Time Limit: 7000/3500 MS (Java/Others)    Memory Limit: 262144/262144 K (Java/Others)
Total Submission(s): 486    Accepted Submission(s): 68
Special Judge

Problem Description

jiefangxuanyan and yiyi cat are universally acknowledged model couples. Once jiefangxuanyan has time, he takes a train to yiyi cat’s city and meet her. This time, as usual, jiefangxuanyan gets out from the railway station, and enters the subway, only to find that the subway stations of the whole city changes their names!

As a direction idiot, jiefangxuanyan felt helpless with this situation. He called yiyi cat for help. Because the subway map is so complicated, she can’t remember it either. Fortunately, only the names of the stations changed, the structure of subway lines is the same.

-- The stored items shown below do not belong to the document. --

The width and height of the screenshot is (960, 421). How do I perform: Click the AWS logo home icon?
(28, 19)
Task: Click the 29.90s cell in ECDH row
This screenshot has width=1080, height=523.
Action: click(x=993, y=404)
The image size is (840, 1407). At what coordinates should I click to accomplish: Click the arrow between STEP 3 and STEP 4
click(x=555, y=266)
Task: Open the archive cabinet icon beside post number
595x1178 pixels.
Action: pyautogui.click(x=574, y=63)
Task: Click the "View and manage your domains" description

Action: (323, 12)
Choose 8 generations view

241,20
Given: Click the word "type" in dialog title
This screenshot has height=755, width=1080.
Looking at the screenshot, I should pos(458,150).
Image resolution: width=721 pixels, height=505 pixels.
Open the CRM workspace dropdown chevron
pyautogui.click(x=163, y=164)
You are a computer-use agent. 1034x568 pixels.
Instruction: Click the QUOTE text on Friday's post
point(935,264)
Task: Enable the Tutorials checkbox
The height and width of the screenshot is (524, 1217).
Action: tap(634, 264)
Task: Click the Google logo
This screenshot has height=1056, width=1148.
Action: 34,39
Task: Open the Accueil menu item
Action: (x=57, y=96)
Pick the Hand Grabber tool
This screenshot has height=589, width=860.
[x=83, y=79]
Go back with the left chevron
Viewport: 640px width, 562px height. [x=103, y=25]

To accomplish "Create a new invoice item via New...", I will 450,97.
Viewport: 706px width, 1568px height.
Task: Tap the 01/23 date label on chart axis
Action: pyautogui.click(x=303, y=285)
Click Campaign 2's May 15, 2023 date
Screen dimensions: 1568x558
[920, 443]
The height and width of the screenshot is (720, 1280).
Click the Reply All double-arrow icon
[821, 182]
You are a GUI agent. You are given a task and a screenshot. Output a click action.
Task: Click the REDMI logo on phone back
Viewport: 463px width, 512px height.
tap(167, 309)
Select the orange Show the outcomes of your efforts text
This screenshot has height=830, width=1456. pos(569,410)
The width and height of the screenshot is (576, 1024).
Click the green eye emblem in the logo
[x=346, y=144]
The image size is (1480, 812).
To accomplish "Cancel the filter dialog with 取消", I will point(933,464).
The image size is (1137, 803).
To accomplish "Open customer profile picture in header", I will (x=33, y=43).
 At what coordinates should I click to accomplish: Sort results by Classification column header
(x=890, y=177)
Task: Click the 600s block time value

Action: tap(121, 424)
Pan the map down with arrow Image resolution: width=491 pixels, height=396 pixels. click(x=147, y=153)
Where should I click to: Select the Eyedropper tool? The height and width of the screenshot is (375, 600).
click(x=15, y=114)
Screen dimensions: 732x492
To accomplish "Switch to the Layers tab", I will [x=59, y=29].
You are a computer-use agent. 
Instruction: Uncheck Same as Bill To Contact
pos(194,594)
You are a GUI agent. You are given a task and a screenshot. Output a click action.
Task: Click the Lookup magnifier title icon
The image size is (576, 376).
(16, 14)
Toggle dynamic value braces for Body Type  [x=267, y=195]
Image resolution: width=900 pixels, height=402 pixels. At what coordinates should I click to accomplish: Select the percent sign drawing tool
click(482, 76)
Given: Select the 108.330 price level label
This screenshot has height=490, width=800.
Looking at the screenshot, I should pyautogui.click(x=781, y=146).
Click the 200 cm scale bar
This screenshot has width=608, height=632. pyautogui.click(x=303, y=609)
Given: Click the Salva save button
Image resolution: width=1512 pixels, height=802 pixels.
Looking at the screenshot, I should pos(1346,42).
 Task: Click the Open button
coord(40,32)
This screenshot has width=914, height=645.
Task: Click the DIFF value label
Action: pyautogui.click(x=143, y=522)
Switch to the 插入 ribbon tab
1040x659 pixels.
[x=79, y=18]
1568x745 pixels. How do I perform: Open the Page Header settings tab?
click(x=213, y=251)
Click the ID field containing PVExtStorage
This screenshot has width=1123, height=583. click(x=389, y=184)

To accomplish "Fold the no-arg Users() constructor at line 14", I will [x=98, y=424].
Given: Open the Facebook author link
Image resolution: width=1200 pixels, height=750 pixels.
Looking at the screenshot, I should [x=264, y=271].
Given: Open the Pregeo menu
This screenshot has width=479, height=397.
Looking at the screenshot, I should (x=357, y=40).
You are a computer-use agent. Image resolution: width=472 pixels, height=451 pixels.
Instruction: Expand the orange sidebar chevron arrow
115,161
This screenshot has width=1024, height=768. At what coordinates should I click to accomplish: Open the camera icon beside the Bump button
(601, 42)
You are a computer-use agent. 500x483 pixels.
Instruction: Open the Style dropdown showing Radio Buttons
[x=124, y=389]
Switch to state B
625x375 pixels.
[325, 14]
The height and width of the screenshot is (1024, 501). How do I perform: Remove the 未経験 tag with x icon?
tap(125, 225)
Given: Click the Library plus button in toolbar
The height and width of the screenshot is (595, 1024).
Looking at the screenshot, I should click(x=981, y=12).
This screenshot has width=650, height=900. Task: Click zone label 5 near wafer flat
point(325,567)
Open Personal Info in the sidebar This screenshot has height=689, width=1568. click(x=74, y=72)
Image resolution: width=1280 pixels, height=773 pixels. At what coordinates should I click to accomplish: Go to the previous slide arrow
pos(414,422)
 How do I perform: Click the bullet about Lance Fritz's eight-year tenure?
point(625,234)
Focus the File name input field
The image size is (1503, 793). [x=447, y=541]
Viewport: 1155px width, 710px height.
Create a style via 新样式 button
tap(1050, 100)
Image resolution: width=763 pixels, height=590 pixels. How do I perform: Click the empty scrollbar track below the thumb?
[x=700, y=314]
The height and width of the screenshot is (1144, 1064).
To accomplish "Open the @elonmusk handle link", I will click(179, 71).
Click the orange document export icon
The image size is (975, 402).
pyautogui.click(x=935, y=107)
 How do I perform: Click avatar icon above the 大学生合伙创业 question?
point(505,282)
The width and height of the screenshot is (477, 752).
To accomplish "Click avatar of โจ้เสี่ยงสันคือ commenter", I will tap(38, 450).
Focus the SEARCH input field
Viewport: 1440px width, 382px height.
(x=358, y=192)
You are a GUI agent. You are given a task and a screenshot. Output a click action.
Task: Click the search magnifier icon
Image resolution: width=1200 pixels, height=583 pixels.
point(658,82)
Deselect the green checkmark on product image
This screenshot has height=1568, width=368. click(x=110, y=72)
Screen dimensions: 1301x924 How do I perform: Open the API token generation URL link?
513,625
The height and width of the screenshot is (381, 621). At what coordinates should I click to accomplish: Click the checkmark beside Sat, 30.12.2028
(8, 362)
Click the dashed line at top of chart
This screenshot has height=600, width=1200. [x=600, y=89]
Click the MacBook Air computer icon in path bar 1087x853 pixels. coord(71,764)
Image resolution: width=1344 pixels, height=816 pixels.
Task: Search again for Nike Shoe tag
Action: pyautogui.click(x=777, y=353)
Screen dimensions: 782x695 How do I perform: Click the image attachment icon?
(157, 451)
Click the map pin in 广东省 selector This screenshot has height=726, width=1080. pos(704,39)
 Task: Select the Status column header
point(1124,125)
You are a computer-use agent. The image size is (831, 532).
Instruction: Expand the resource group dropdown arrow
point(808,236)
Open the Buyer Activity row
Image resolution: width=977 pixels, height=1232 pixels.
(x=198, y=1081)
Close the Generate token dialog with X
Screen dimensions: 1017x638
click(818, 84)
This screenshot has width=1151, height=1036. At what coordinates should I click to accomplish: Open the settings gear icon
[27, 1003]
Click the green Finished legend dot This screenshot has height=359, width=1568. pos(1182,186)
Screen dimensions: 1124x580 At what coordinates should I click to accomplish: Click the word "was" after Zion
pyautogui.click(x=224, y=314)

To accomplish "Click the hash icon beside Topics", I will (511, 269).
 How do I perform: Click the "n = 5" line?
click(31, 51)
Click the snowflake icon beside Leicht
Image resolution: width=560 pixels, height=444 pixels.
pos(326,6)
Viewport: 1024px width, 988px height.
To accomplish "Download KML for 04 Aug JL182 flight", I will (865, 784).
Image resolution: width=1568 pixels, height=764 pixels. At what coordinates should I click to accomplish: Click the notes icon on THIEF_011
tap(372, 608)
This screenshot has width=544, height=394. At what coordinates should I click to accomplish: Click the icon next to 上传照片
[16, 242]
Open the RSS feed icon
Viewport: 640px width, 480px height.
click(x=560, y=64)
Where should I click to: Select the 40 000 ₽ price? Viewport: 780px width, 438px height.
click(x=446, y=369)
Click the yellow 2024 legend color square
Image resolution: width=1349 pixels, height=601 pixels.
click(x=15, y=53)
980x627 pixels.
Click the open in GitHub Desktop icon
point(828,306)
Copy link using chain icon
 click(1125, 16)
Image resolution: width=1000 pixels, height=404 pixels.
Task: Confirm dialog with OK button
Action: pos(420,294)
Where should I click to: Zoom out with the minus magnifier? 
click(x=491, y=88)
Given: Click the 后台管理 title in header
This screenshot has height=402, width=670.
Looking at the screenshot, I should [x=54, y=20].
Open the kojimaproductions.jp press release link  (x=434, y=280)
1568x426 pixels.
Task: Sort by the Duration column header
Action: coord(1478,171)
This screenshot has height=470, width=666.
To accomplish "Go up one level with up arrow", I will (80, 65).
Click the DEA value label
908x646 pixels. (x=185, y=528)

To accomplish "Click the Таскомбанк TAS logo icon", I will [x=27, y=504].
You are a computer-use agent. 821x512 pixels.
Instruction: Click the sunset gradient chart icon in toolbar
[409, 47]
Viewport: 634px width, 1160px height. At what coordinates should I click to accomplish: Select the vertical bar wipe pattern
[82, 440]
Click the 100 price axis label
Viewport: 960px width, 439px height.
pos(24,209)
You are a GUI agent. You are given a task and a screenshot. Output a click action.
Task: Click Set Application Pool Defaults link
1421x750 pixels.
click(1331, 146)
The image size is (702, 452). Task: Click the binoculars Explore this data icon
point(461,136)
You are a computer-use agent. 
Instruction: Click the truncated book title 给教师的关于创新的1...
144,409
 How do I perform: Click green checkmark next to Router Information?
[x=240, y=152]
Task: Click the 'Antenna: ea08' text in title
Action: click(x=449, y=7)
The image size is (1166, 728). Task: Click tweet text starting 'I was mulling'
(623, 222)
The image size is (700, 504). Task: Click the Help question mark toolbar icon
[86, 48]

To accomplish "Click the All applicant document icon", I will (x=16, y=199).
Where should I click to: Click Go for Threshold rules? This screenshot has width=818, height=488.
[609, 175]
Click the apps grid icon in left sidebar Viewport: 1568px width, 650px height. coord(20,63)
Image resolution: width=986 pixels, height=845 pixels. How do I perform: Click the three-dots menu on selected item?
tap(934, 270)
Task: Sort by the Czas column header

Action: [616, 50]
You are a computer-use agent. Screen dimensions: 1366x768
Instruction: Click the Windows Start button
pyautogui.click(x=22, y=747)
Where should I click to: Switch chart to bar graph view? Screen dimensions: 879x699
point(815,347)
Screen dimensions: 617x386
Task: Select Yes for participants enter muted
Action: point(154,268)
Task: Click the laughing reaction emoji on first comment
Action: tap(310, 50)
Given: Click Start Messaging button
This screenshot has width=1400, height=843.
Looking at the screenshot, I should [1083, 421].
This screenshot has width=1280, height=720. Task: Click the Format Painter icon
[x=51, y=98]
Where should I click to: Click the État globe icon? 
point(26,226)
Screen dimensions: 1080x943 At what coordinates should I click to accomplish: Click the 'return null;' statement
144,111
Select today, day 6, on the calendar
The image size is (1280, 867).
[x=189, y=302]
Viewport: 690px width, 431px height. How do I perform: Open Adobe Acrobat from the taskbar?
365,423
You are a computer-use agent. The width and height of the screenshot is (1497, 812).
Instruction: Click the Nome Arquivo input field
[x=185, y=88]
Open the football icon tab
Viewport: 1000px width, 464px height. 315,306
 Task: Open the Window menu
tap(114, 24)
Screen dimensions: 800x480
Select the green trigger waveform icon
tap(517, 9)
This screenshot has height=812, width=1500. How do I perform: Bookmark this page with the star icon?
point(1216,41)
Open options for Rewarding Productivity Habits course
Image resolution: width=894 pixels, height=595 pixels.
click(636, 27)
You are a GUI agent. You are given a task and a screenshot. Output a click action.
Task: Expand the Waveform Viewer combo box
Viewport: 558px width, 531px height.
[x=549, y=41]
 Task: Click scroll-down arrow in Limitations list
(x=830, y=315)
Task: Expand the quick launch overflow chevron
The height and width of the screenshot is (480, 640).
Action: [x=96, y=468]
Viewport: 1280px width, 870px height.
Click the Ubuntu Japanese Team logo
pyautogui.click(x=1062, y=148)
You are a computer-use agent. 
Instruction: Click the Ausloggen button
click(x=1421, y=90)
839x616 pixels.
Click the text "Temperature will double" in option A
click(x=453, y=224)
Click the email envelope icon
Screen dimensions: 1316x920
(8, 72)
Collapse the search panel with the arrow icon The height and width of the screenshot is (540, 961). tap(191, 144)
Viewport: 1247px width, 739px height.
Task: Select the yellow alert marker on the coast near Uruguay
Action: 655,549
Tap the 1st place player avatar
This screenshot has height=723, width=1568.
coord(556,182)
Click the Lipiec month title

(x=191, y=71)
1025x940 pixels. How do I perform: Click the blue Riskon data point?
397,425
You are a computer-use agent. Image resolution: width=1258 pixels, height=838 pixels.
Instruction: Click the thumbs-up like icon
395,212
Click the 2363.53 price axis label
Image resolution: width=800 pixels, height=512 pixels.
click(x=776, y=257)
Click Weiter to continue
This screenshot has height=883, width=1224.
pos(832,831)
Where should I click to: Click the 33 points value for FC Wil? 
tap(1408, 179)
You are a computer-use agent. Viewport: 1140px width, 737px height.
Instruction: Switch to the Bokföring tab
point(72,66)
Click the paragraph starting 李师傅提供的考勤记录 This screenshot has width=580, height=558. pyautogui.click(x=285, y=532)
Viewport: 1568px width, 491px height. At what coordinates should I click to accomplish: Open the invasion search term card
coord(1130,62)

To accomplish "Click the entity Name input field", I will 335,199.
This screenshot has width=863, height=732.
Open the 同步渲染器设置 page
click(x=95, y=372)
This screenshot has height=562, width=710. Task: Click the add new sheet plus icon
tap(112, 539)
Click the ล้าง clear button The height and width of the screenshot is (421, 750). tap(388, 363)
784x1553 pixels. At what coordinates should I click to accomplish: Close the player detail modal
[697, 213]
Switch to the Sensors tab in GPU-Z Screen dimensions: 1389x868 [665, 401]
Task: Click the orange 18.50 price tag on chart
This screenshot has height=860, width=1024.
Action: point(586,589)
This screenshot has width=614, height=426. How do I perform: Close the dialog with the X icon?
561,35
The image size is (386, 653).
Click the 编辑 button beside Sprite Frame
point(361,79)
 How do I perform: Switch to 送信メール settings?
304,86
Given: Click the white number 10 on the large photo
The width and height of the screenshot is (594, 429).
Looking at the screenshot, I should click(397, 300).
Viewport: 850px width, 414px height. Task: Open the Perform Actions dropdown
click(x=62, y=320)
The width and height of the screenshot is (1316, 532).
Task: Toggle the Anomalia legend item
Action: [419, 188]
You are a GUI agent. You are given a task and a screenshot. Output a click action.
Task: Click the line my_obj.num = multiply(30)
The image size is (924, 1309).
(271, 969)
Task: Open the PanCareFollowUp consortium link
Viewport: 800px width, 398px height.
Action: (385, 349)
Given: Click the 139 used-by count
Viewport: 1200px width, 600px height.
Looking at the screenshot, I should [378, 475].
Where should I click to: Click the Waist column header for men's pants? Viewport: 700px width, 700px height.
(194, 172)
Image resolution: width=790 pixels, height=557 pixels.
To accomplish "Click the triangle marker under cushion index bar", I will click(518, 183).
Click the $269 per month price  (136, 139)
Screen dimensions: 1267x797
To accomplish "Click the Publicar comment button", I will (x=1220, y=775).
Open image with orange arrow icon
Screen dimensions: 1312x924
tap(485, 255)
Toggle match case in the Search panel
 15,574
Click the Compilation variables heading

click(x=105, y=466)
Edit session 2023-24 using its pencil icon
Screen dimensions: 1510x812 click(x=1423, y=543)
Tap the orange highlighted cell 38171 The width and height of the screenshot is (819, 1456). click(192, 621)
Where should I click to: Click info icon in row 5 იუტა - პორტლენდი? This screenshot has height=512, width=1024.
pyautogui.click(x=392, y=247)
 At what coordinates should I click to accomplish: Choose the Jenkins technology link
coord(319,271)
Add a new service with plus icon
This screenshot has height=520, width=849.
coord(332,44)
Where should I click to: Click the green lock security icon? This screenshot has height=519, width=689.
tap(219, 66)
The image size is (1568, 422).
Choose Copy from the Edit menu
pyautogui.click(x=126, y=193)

So she picks out the old map to make a mapping.

But mapping such a confused subway map is definitely a difficult task. So she has to use the computer. Unfortunately, she just spilt wonton soup into her computer. So, yiyi cat asked you for help, hoping you can help her with this problem.

The subway in the city forms a tree, with N subway stations and N-1 subway lines. Any pair of stations are connected with one or more subway lines. You need to find a bijective mapping from the old names to the new names, that for each pair of stations connected by exactly one line in the old map, their new names are also connected by exactly one line in the new map.

 

Input

The input has multiple test cases, please process to the end of file.

For each test case, the first line is an integer N(1≤N≤100000).

In the following N−1 lines, each line has two space-separated string, as two stations connected by one line in the old map.

In the following N−1 lines, each line has two space-separated string, as two stations connected by one line in the new map.

Station names are no longer than 10 characters, and only consists of lowercase letters (a~z).

 

Output

For each test case, output N lines.

Each line consists two space-separated string, as the old name and its corresponding new name.

Both the names appeared in the old and new subway map should appear exactly once in the output.

You can output the names in any order. And if there are multiple valid mappings, output any one.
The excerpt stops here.